* START PASSAGE GIVEN *

Things That Are
- Author: Andrew Clements
- Language: English
- Series: Things Not Seen
- Genre: Young adult fiction, science fiction
- Publisher: Philomel Books
- Publication date: 2008
- Publication place: United States
- ISBN: 978-0-399-24691-3
- OCLC: 216938211
- LC Class: PZ7.C59118 Tgv 2008
- Preceded by: Things Hoped For

= Things That Are =

2008 novel

Things That Are is a young-adult book by Andrew Clements. Released in 2008 by Philomel Books, the book is a sequel to Things Hoped For.

==Plot==
The story is about 17-year-old Alicia, Bobby's girlfriend who the reader learned about in Things Not Seen. The main plot centers around her journey of self-reassurance and courage. The story also includes short exchanges between Alicia and her "brain fairy" in which they argue over a present topic. The "brain fairy" always annoys Alicia and calls her names. The story starts out with Bobby coming home from New York to Chicago to visit Alicia. He was unknowingly followed by an invisible man named William. The FBI start to intervene because of an arrest warrant on William. Alicia and Bobby then help William use an electric blanket to return him to his previous state. William then returns to his wife and daughter in Montreal.

* END PASSAGE GIVEN *
* START DATASET CONTENT *

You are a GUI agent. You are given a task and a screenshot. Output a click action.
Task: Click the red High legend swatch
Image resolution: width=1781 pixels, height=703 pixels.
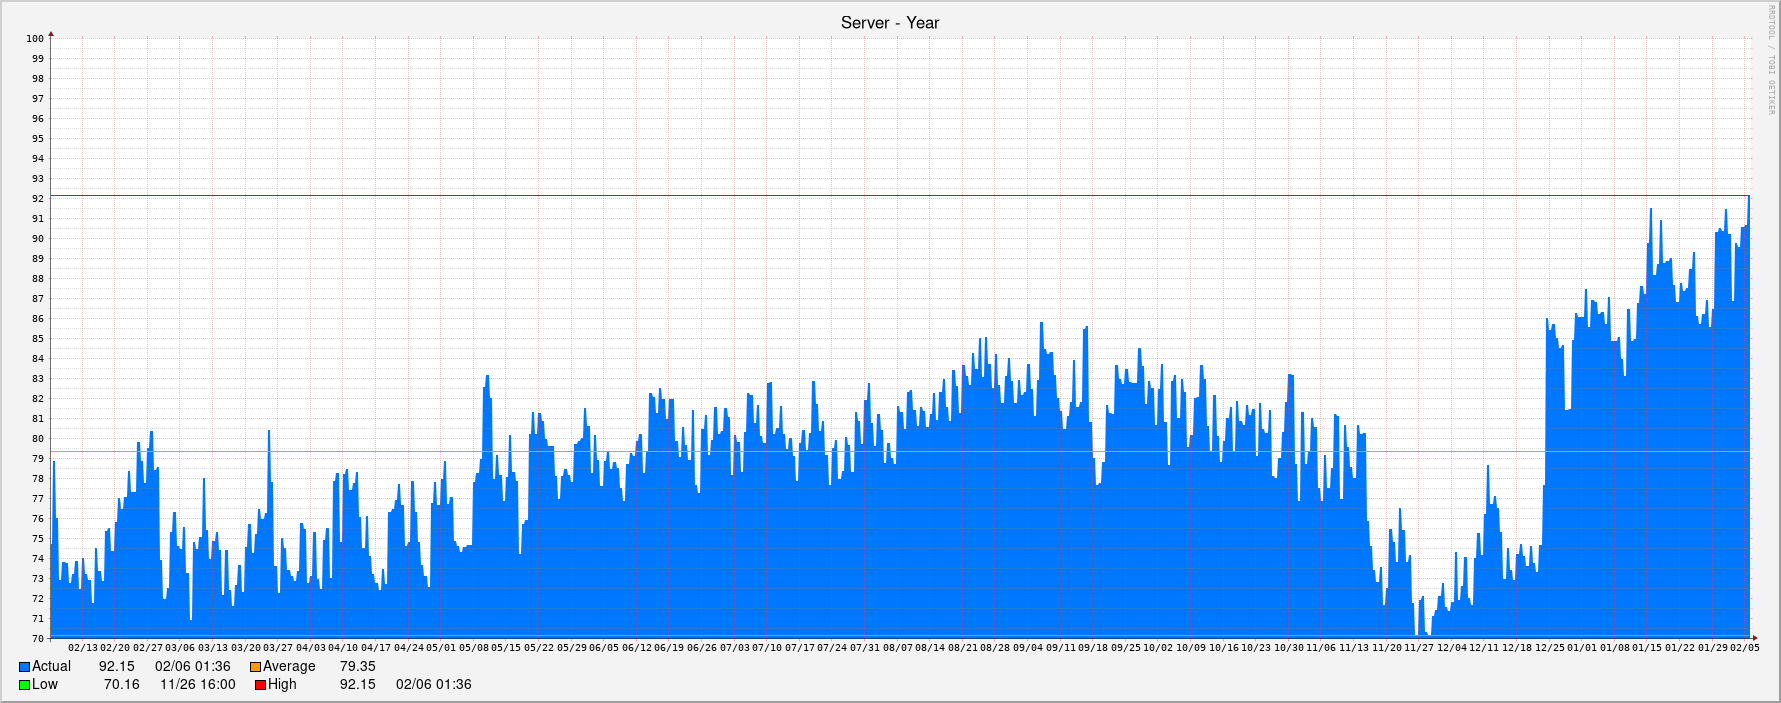(x=260, y=685)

* END DATASET CONTENT *

### LIST OF TASKS
1 > According to the novel summary, where does William go after his invisibility is reversed?
2 > Rewrite the stretch of the novel summary from "Things That Are is" through "daughter in Montreal.", changing "brain fairy" to "inner critic".

### RESULTS FOR THE EXERCISE
1 > He returns to his wife and daughter in Montreal.

2 >
Things That Are is a young-adult book by Andrew Clements. Released in 2008 by Philomel Books, the book is a sequel to Things Hoped For.

==Plot==
The story is about 17-year-old Alicia, Bobby's girlfriend who the reader learned about in Things Not Seen. The main plot centers around her journey of self-reassurance and courage. The story also includes short exchanges between Alicia and her "inner critic" in which they argue over a present topic. The "inner critic" always annoys Alicia and calls her names. The story starts out with Bobby coming home from New York to Chicago to visit Alicia. He was unknowingly followed by an invisible man named William. The FBI start to intervene because of an arrest warrant on William. Alicia and Bobby then help William use an electric blanket to return him to his previous state. William then returns to his wife and daughter in Montreal.